A murmur of astonishment rose from every part of the court. For a moment the King, the Cardinal, the President, M. de Bresly, all were inaudible. The air seemed full of exclamations, questions, answers; it rang with the words, "Bault--Martinbault!" Everywhere people rose to see the boy, or craned forward and slipped with a clattering noise. Etiquette, reverence, even the presence of the king, went for nothing in the rush of excitement. It was long before the ushers could obtain silence, or any get a hearing.
Then M. de Bresly, who looked as much excited as any, and as red in the face, was found to be speaking. "Pardieu, sire, it may be so!" he was heard to say. "It is true enough, as I now remember. A child was lost in that family about eight years back. But it was at the time of the Rochelle expedition; the province was full of trouble, and M. and Madame de Martinbault were just dead; and little was made of it. All the same, this may be the boy. Nay, it is a thousand to one he is!"
"What is he, then, to M--Madame de V--Vidoche?" the king asked, with an effort. He was vastly excited--for him.
"A brother, sire," M. de Bresly answered.
That word pierced at last through the dulness which wrapped madame's faculties, and had made her impervious to all that had gone before. She rose slowly, listened, looked at the boy---looked with growing wonder, like one awakening from a dream. Possibly in that moment the later years fell from her, and she saw herself again a child--a tall, lanky girl playing in the garden of the old château with a little toddling boy who ran and lisped, beat her sturdily with fat, bare arms or cuddled to her for kisses. For with a sudden gesture she stretched out her hands, and cried in a clear voice, "Jean! Jean! It is little Jean!"
* * * * *
It became the fashion--a fashion which lasted half a dozen years at least--to call that Christmas the Martinbault Christmas; so loudly did those who were present at that famous examination, and the discovery which attended it, profess that it exceeded all the other amusements of the year, not excepting even the great ball at the Palais Cardinal, from which every lady carried off an étrenne worth a year's pin-money. The story became the rage. Those who had been present drove their friends, who had not been so fortunate, to the verge of madness. From the court the tale spread to the markets. Men made a broadsheet of it, and sold it in the streets--in the Rue Touchet, and under the gallows at Montfaucon, where the body of Solomon Nôtredame withered in the spring rains. Had Madame de Vidoche and the child stayed in Paris, it must have offended their ears ten times a day.
"A MAN HALF-NAKED ... CRAWLED ON TO THE HIGHROAD" (p.
212).
But they did not. As soon as madame could be moved, she retired with the boy to the old house four leagues from Perigueux, and there, in the quiet land where the name of Martinbault ranked with the name of the king, she sought to forget her married life.
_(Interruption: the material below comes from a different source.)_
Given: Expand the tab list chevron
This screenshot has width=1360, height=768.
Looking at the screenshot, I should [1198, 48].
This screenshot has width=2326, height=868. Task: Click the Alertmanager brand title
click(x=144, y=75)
She took her maiden title, and in the boy's breeding, in works of mercy, in a hundred noble and fitting duties entirely to her taste, succeeded in finding peace, and presently happiness. But one thing neither time, nor change, nor in the event love, could erase from her mind; and that was a deep-seated dread of the great city in which she had suffered so much. She never returned to Paris.
About a year after the trial a man with crafty, foxy eyes came wandering through Perigueux, with a monkey on his shoulder. He saw not far from the road--as his evil-star would have it--an old château standing low among trees. The place promised well, and he went to it and began to perform before the servants in the courtyard. Presently the lord of the house, a young boy, came out to see him.
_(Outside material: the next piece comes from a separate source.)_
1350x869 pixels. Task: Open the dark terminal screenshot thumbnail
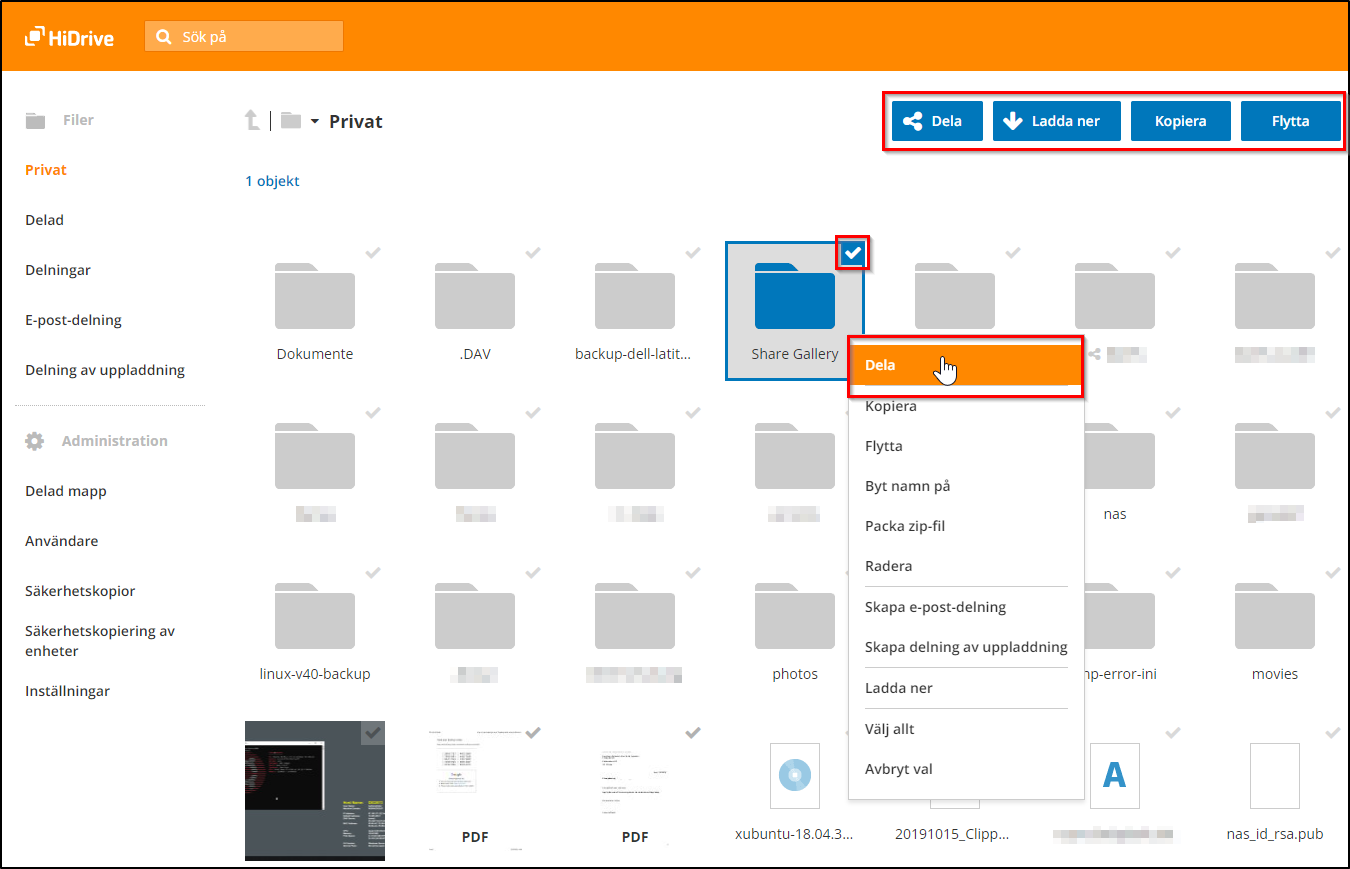(x=314, y=790)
More need not be said, save that an hour later a man, half naked, covered with duckweed, and aching in every bone, crawled on to the highroad, and went on his way in sadness--with his mouth full of curses; and that for years afterwards a monkey, answering to the name of Taras, teased the dogs, and plucked the ivy, and gambolled at will on the great south terrace at Martinbault.